The Team Foundation Power Toy and Undo Unchanged


Buck Hodges' Team Foundation Power Toy has some functionality that-- to quote Buck directly-- "fills some of the gaps in V1". You can obtain tfpt.exe from the Visual Studio 2005 SDK. Unfortunately the SDK is still in beta; in the latest March CTP, tfpt.exe is located in this folder:

C:\Program Files\Visual Studio 2005 SDK\2006.03\VisualStudioTeamSystemIntegration\Utilities\Team Foundation Power Toys

Here's the basic help text for TFPT; Buck's word documentation goes into much more detail.

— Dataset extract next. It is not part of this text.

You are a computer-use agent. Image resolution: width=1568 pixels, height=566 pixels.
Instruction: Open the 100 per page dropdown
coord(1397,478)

TFPT - Team Foundation PowerToys

Type tfpt help for full description

Commands:
tfpt annotate Display line-by-line change information for a file
tfpt getcs Get only the changes in a particular changeset
tfpt history Show the history of an item
tfpt online Pend adds, edits, deletes to writable files
tfpt review Review (diff/view) workspace changes
tfpt rollback Pend changes to roll back a changeset
tfpt unshelve Unshelve into workspace with pending chanages
tfpt uu Undo changes to unchanged files in the workspace

As you can see, there are a number of interesting, useful commands here that you can't accomplish from within the Visual Studio IDE (yet). The particular command we're interested in is Undo Unchanged, which is equivalent to the "Revert files that were not changed" command in Microsoft's internal Source Depot version control system:

The uu command pares down your checkouts to only the files that have actually changed, and it undoes checkouts for files that haven't actually changed.

This is useful in a number of circumstances. In our case, we have to do this because of the subfolder file overwrite bug in Team System RTM.

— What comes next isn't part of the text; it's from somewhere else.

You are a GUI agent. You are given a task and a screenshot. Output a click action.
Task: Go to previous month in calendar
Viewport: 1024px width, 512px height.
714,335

Let's start by checking out all the files in a subfolder of a solution:

We now drag and drop (or add via the menus; doesn't matter which) a modified copy of TextFile1.txt into the Subfolder of the solution, overwriting the existing one. We could have added 1 file, or 50 files. Now we don't know how many files have actually changed, as our pending changes shows everything in the subfolder. Sure, we could just check everything in and see what actually gets resolved, but maybe we'd like to know what we're checking in before we do it, eh?

Let's run the Undo Unchanged command to get rid of the non-modified files. Note that this has to be run from a path somehere in your workspace or you'll get a "unable to determine the workspace" error.

C:\Projects\ConsoleApplication1>tfpt uu
Bringing the workspace up to the latest version...
Getting the list of pending changes for your workspace...
Building the list of redundant changes...
edit (contents match): c:\projects\ConsoleApplication1\ConsoleApplication1.csproj.vspscc
edit (contents match): c:\projects\ConsoleApplication1\ConsoleApplication1.csproj
edit (contents match): c:\projects\ConsoleApplication1\Subfolder\Class1.cs
edit (contents match): c:\projects\ConsoleApplication1\Subfolder\Class2.cs
edit (contents match): c:\projects\ConsoleApplication1\Subfolder\Class3.cs
Do you wish to undo these redundant pending changes? (Y/N) Y
Undoing redundant changes...
Undoing edit: ConsoleApplication1.csproj
Undoing edit: ConsoleApplication1.csproj.vspscc

Subfolder:
Undoing edit: Class1.cs
Undoing edit: Class2.cs
Undoing edit: Class3.cs
5 changes undone.

Now if we refresh our project display, we see that the pending changes are reduced to only the file we actually changed:

Now we know which files we overwrote in the solution.

posted on Tuesday, April 04, 2006 3:15 PM by jatwood

Comments

# re: The Team Foundation Power Toy and Undo Unchanged

I'm glad you like the tool. While I did write uu and getcs (the two with odd names :-), the original tfpt code was written by Philip, who was an intern with us last year. He did a great job and also wrote the Word doc. Several other developers have contributed to it now as well.

The next release will contain the first work item tracking commands. You'll be able to query, update, and create work items from the command line with tfpt.